• [The records]:
+++

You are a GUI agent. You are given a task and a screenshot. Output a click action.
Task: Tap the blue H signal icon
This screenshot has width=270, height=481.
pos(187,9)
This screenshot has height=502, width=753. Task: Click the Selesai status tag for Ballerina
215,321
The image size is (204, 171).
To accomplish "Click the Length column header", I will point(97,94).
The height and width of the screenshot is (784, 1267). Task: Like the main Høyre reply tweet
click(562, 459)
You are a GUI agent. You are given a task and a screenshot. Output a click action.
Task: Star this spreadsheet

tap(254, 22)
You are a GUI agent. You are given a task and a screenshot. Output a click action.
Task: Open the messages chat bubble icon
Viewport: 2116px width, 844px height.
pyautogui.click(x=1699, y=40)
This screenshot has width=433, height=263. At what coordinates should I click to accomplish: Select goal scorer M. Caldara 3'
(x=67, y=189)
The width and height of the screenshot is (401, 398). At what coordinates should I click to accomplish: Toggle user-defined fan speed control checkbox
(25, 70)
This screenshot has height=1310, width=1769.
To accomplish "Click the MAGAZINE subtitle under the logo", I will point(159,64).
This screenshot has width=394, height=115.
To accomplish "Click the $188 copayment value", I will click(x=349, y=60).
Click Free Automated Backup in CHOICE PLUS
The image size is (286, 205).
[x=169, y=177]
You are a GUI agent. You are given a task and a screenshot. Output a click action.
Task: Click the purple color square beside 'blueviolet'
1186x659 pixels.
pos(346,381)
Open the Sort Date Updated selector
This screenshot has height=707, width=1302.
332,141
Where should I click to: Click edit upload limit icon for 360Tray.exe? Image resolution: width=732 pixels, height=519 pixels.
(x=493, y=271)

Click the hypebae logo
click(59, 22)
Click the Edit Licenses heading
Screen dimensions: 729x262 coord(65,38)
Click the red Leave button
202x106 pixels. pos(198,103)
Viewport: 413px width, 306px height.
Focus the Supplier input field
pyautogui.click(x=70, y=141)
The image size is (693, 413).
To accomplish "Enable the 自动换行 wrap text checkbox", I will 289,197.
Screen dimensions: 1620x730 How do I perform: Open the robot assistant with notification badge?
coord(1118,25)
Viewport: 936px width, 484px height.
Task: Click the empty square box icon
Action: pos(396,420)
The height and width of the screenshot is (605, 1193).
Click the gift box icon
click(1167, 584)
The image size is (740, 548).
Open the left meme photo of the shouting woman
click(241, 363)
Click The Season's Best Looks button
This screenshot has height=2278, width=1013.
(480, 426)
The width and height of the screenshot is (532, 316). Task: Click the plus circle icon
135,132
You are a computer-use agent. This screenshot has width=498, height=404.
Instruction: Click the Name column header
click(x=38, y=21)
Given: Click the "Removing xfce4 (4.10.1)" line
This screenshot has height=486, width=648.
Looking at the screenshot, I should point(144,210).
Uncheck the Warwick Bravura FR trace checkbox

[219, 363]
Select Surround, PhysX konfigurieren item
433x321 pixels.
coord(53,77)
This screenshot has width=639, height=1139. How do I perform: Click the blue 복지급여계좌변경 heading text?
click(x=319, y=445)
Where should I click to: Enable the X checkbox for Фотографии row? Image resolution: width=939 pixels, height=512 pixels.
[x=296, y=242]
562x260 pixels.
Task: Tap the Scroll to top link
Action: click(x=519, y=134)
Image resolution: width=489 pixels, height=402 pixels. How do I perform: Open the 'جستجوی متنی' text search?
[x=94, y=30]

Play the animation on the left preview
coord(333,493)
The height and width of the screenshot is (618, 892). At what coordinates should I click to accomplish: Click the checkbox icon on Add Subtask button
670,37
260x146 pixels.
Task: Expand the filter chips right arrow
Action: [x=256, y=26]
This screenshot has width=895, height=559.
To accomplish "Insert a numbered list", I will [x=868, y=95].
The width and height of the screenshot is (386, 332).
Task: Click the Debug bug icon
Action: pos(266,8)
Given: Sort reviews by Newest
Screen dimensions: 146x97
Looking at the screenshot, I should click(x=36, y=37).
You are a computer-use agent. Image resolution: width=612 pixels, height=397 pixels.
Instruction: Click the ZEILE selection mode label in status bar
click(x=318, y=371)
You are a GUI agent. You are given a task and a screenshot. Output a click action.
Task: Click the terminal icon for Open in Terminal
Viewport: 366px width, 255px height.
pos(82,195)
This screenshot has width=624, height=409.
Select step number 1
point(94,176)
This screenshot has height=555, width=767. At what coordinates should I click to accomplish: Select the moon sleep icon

+++

From the first line to the last, print the listing above exactly.

• [Answer section]:
You are a GUI agent. You are given a task and a screenshot. Output a click action.
Task: Tap the blue H signal icon
This screenshot has width=270, height=481.
pos(187,9)
This screenshot has height=502, width=753. Task: Click the Selesai status tag for Ballerina
215,321
The image size is (204, 171).
To accomplish "Click the Length column header", I will point(97,94).
The height and width of the screenshot is (784, 1267). Task: Like the main Høyre reply tweet
click(562, 459)
You are a GUI agent. You are given a task and a screenshot. Output a click action.
Task: Star this spreadsheet

tap(254, 22)
You are a GUI agent. You are given a task and a screenshot. Output a click action.
Task: Open the messages chat bubble icon
Viewport: 2116px width, 844px height.
pyautogui.click(x=1699, y=40)
This screenshot has width=433, height=263. At what coordinates should I click to accomplish: Select goal scorer M. Caldara 3'
(x=67, y=189)
The width and height of the screenshot is (401, 398). At what coordinates should I click to accomplish: Toggle user-defined fan speed control checkbox
(25, 70)
This screenshot has height=1310, width=1769.
To accomplish "Click the MAGAZINE subtitle under the logo", I will point(159,64).
This screenshot has width=394, height=115.
To accomplish "Click the $188 copayment value", I will click(x=349, y=60).
Click Free Automated Backup in CHOICE PLUS
The image size is (286, 205).
[x=169, y=177]
You are a GUI agent. You are given a task and a screenshot. Output a click action.
Task: Click the purple color square beside 'blueviolet'
1186x659 pixels.
pos(346,381)
Open the Sort Date Updated selector
This screenshot has height=707, width=1302.
332,141
Where should I click to: Click edit upload limit icon for 360Tray.exe? Image resolution: width=732 pixels, height=519 pixels.
(x=493, y=271)

Click the hypebae logo
click(59, 22)
Click the Edit Licenses heading
Screen dimensions: 729x262 coord(65,38)
Click the red Leave button
202x106 pixels. pos(198,103)
Viewport: 413px width, 306px height.
Focus the Supplier input field
pyautogui.click(x=70, y=141)
The image size is (693, 413).
To accomplish "Enable the 自动换行 wrap text checkbox", I will 289,197.
Screen dimensions: 1620x730 How do I perform: Open the robot assistant with notification badge?
coord(1118,25)
Viewport: 936px width, 484px height.
Task: Click the empty square box icon
Action: pos(396,420)
The height and width of the screenshot is (605, 1193).
Click the gift box icon
click(1167, 584)
The image size is (740, 548).
Open the left meme photo of the shouting woman
click(241, 363)
Click The Season's Best Looks button
This screenshot has height=2278, width=1013.
(480, 426)
The width and height of the screenshot is (532, 316). Task: Click the plus circle icon
135,132
You are a computer-use agent. This screenshot has width=498, height=404.
Instruction: Click the Name column header
click(x=38, y=21)
Given: Click the "Removing xfce4 (4.10.1)" line
This screenshot has height=486, width=648.
Looking at the screenshot, I should point(144,210).
Uncheck the Warwick Bravura FR trace checkbox

[219, 363]
Select Surround, PhysX konfigurieren item
433x321 pixels.
coord(53,77)
This screenshot has width=639, height=1139. How do I perform: Click the blue 복지급여계좌변경 heading text?
click(x=319, y=445)
Where should I click to: Enable the X checkbox for Фотографии row? Image resolution: width=939 pixels, height=512 pixels.
[x=296, y=242]
562x260 pixels.
Task: Tap the Scroll to top link
Action: click(x=519, y=134)
Image resolution: width=489 pixels, height=402 pixels. How do I perform: Open the 'جستجوی متنی' text search?
[x=94, y=30]

Play the animation on the left preview
coord(333,493)
The height and width of the screenshot is (618, 892). At what coordinates should I click to accomplish: Click the checkbox icon on Add Subtask button
670,37
260x146 pixels.
Task: Expand the filter chips right arrow
Action: [x=256, y=26]
This screenshot has width=895, height=559.
To accomplish "Insert a numbered list", I will [x=868, y=95].
The width and height of the screenshot is (386, 332).
Task: Click the Debug bug icon
Action: pos(266,8)
Given: Sort reviews by Newest
Screen dimensions: 146x97
Looking at the screenshot, I should click(x=36, y=37).
You are a computer-use agent. Image resolution: width=612 pixels, height=397 pixels.
Instruction: Click the ZEILE selection mode label in status bar
click(x=318, y=371)
You are a GUI agent. You are given a task and a screenshot. Output a click action.
Task: Click the terminal icon for Open in Terminal
Viewport: 366px width, 255px height.
pos(82,195)
This screenshot has width=624, height=409.
Select step number 1
point(94,176)
This screenshot has height=555, width=767. At what coordinates should I click to accomplish: Select the moon sleep icon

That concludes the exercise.